Dr. Samlee Plianbangchang, WHO Regional Director for the South-East Asia Region, told an audience in New Delhi, India October 6, ”The threat of a pandemic is very real. It is no longer a question of if it will occur. It is now only a question of when? When this happens, human casualties could be in the order of millions, and severe economic losses would result.”
While it is not possible to predict the exact numbers who could be affected in a pandemic influenza outbreak, the three epidemics of the last century provide cause for serious concern.
Dr. Samlee said that two of three pre-requisites to start any influenza pandemic, have already been met. These are emergence of a new virus to which all are susceptible and that the new virus is able to replicate and cause disease in humans. The third pre-requisite, which has not yet happened, would be the ability of the new virus to be transmitted efficiently from human-to-human.
Dr. Samlee said “Low income countries, which are ill equipped to handle a pandemic are likely to be the worst affected.”
Not only would a pandemic make people sick, it would probably overwhelm health care systems, with an urgent need for unprecedented numbers of hospital beds, doctors, health care workers, vaccines and medicines, he said. "This would also likely bring to a grinding halt, normal life, affecting work places, industry, schools, tourism, travel, everything. The economic and social cost it would exact would be truly devastating."
Asian nations are a breeding ground for new influenza viruses, experts say, because of a traditional rural lifestyle that puts humans and domestic birds such as chickens and ducks in close proximity.
The environment provides many opportunities for a virus to be exchanged among species and that creates greater opportunity for a virus to mutate.
While international agreements have urged changes in Asian methods of poultry raising, the U.S. delegation will likely see how difficult it will be to bring about such wide-scale change in traditional ways.
WHO confirmed October 13 that 1,700 domestic turkeys in Turkey that died of avian flu had the same deadly strain. Samples collected from the sick turkeys in Kiziksa, Balikesi in Turkey and sent to the OIE Reference Laboratory for Avian Influenza in Weybridge, UK were confirmed to contain the avian influenza virus H5N1. The virus isolated seems to be very close to one of the viruses isolated in Siberia.
Bird deaths in Romania have been attributed to the H5 subtype of avian influenza as further testing is conducted to determine whether the strain is the highly pathogenic H5N1.
These reports verify the steady westward movement of the virus.
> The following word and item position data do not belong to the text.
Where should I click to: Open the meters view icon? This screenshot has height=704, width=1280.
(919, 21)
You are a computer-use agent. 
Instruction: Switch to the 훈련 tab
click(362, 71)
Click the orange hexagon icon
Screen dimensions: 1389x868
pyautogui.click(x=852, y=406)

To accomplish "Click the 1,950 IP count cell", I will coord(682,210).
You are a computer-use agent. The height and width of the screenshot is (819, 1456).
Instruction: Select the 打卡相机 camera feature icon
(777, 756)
The virus made its first movement toward Europe in July and August with confirmations of H5N1 in Russia and Kazakhstan.
WHO continues to recommend that travellers to areas experiencing outbreaks of highly pathogenic H5N1 in poultry should avoid contact with live animal markets and poultry farms. Large amounts of the virus are known to be excreted in the droppings from infected birds. Populations in affected countries are advised to avoid contact with dead migratory birds or wild birds showing signs of disease.
Direct contact with infected poultry, or surfaces and objects contaminated by their droppings, is considered the main route of human infection. Exposure risk is considered highest during slaughter, defeathering, butchering, and preparation of poultry for cooking. There is no evidence that properly cooked poultry or poultry products can be a source of infection.